■ Given task: Could you copy every one of the lines below, word for word and without changes?

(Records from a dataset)
# # #

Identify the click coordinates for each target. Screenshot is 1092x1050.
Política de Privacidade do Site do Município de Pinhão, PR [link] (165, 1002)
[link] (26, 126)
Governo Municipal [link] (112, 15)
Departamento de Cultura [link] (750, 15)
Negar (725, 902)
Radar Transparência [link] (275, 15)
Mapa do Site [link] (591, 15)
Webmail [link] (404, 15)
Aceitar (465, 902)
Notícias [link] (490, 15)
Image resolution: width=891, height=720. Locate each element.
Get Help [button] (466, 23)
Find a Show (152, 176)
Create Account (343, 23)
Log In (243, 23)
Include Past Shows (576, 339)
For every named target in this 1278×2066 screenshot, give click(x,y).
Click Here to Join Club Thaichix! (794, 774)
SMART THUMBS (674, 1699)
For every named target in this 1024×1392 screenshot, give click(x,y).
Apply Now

# # #

■ Final result:
Identify the click coordinates for each target. Screenshot is 1092x1050.
Política de Privacidade do Site do Município de Pinhão, PR [link] (165, 1002)
[link] (26, 126)
Governo Municipal [link] (112, 15)
Departamento de Cultura [link] (750, 15)
Negar (725, 902)
Radar Transparência [link] (275, 15)
Mapa do Site [link] (591, 15)
Webmail [link] (404, 15)
Aceitar (465, 902)
Notícias [link] (490, 15)
Image resolution: width=891, height=720. Locate each element.
Get Help [button] (466, 23)
Find a Show (152, 176)
Create Account (343, 23)
Log In (243, 23)
Include Past Shows (576, 339)
For every named target in this 1278×2066 screenshot, give click(x,y).
Click Here to Join Club Thaichix! (794, 774)
SMART THUMBS (674, 1699)
For every named target in this 1024×1392 screenshot, give click(x,y).
Apply Now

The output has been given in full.